━━━ Dokumen Sumber

Alasan Ahlussunnah Wal Jamaah Annahdliyyah memilih empat mazhab saja adalah sebagai berikut:
- Kualitas pribadi dan keilmuan mereka sudah sangat mashur.
- Keempatnya merupakan Imam Mujtahid Mutlak Mustaqil.
- Para Imam Mazhab itu mempunyai murid yang secara konsisten mengajar dan mengembangkan mazhabnya yang didukung oleh buku induk yang masih terjamin keasliannya hingga saat ini.
- Para Imam Mazhab mempunyai mata rantai dan jaringan intelektual di antara mereka. Mata rantai dan jaringan intelektual Imam Abu Hanifah, Imam Malik, Imam Syafi’I dan Imam Muhammad bin Hasan adalah sebagai berikut; “Imam Abu Hanifah pernah bertemu dengan Imam Malik di Madinah sewaktu ia melakukan ibadah haji. Imam Abu Hanifah merupakan tokoh aliran ahlu al-ra’yi, sedangkan Imam Malik merupakan tokoh aliran ahlu al-Hadits. Imam Syafi’i yang cukup lama menjadi murid Imam Malik tertarik mempelajari mazhab Hanafi dari Imam Muhammad bin Hasan. Ternyata Imam Muhammad bin Hasan sudah berkenalan akrab dengan Imam Syafi’i sewaktu sama-sama belajar pada Imam Malik di Madinah.
“Mujtahid Mutlak Mustaqil yaitu Imam Mujtahid yang mampu secara mandiri menciptakan Manhaj al-Fikr, pola, metoda, proses, dan prosedur istinbath dengan seluruh perangkat yang dibutuhkannya.”

━━━━━━
━━━ Segmen Data

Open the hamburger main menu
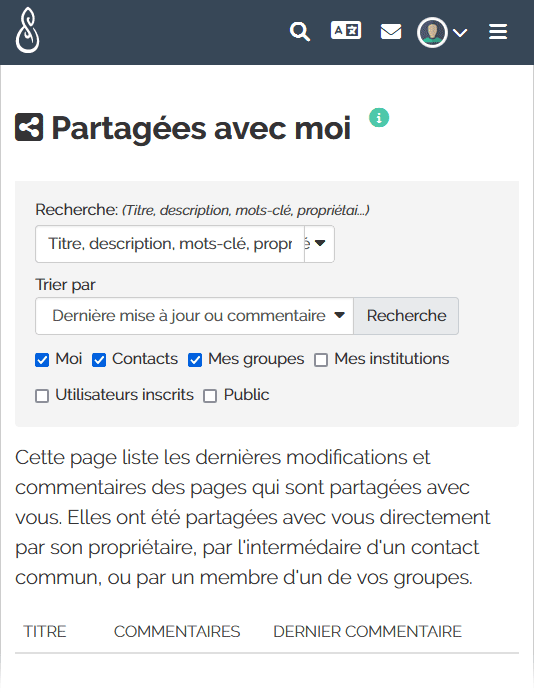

━━━━━━

> [Tugas Singkat]: Apa terjemahan bahasa Inggris dari kalimat "Imam Abu Hanifah merupakan tokoh aliran ahlu al-ra’yi, sedangkan Imam Malik merupakan tokoh aliran ahlu al-Hadits." dalam dokumen sumber tentang empat mazhab? Gunakan dokumen sumber saja sebagai acuan.

> [Jawaban]: Imam Abu Hanifah was a figure of the ahlu al-ra’yi school, while Imam Malik was a figure of the ahlu al-Hadits school.